Multi-omics of 34 colorectal cancer cell lines - a resource for biomedical studies

Authors: Kaja C. G. Berg, Peter W. Eide, Ina A. Eilertsen, Bjarne Johannessen, Jarle Bruun, Stine A. Danielsen, Merete Bjørnslett, Leonardo A. Meza-Zepeda, Mette Eknæs, Guro E. Lind, Ola Myklebost, Rolf I. Skotheim, Anita Sveen, Ragnhild A. Lothe

Published in: Molecular Cancer | Issue 1/2017

Abstract

Background

Colorectal cancer (CRC) cell lines are widely used pre-clinical model systems. Comprehensive insights into their molecular characteristics may improve model selection for biomedical studies.

Methods

We have performed DNA, RNA and protein profiling of 34 cell lines, including (i) targeted deep sequencing (n = 612 genes) to detect single nucleotide variants and insertions/deletions; (ii) high resolution DNA copy number profiling; (iii) gene expression profiling at exon resolution; (iv) small RNA expression profiling by deep sequencing; and (v) protein expression analysis (n = 297 proteins) by reverse phase protein microarrays.

Results

The cell lines were stratified according to the key molecular subtypes of CRC and data were integrated at two or more levels by computational analyses. We confirm that the frequencies and patterns of DNA aberrations are associated with genomic instability phenotypes and that the cell lines recapitulate the genomic profiles of primary carcinomas. Intrinsic expression subgroups are distinct from genomic subtypes, but consistent at the gene-, microRNA- and protein-level and dominated by two distinct clusters; colon-like cell lines characterized by expression of gastro-intestinal differentiation markers and undifferentiated cell lines showing upregulation of epithelial-mesenchymal transition and TGFβ signatures. This sample split was concordant with the gene expression-based consensus molecular subtypes of primary tumors. Approximately ¼ of the genes had consistent regulation at the DNA copy number and gene expression level, while expression of gene-protein pairs in general was strongly correlated.

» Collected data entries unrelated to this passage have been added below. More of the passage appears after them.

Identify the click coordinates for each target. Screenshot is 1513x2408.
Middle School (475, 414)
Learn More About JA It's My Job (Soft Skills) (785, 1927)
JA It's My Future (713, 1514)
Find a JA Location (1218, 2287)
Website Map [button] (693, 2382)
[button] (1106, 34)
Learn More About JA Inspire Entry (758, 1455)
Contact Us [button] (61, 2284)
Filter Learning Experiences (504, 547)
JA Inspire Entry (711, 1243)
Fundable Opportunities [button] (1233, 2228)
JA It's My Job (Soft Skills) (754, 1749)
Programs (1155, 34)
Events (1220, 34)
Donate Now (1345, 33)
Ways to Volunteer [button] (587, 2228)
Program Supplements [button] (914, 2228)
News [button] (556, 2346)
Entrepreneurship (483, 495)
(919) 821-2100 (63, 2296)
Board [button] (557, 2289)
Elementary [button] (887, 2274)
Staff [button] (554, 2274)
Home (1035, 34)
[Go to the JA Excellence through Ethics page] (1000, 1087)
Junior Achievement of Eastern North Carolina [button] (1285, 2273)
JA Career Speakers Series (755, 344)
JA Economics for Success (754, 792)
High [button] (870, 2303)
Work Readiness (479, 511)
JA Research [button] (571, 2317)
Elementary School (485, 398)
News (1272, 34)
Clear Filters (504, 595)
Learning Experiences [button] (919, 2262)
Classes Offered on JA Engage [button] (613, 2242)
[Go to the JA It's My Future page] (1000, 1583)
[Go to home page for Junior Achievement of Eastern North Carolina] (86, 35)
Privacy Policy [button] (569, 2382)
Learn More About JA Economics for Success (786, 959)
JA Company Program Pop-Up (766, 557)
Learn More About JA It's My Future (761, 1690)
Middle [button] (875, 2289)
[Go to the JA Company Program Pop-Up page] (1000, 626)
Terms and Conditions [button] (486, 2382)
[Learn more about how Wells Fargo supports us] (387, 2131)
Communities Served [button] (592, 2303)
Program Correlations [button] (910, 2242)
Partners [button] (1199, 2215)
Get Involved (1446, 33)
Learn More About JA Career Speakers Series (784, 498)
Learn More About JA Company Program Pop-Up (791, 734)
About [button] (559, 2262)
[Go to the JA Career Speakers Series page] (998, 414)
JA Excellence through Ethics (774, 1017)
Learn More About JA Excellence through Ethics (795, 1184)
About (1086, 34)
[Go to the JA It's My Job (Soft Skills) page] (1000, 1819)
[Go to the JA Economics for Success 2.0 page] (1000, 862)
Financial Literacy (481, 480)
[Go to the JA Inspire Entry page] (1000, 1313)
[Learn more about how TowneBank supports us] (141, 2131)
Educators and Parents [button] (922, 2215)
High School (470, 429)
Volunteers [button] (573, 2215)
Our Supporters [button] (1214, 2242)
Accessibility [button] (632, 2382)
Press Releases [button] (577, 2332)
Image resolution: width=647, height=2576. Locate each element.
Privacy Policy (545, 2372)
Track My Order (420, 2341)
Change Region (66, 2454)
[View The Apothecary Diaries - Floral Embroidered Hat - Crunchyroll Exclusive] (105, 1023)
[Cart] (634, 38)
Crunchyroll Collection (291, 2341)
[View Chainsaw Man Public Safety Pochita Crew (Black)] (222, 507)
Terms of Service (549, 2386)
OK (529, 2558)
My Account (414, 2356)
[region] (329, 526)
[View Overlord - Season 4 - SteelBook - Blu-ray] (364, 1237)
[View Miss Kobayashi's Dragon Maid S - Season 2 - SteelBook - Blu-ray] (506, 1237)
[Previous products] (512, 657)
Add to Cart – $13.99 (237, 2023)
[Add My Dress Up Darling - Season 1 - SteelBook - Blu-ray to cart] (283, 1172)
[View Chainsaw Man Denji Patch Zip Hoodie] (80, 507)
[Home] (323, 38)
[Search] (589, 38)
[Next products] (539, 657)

Consistent high-level DNA copy number amplification and outlier gene- and protein- expression was found for several oncogenes in individual cell lines, including MYC and ERBB2.

Conclusions

This study expands the view of CRC cell lines as accurate molecular models of primary carcinomas, and we present integrated multi-level molecular data of 34 widely used cell lines in easily accessible formats, providing a resource for preclinical studies in CRC.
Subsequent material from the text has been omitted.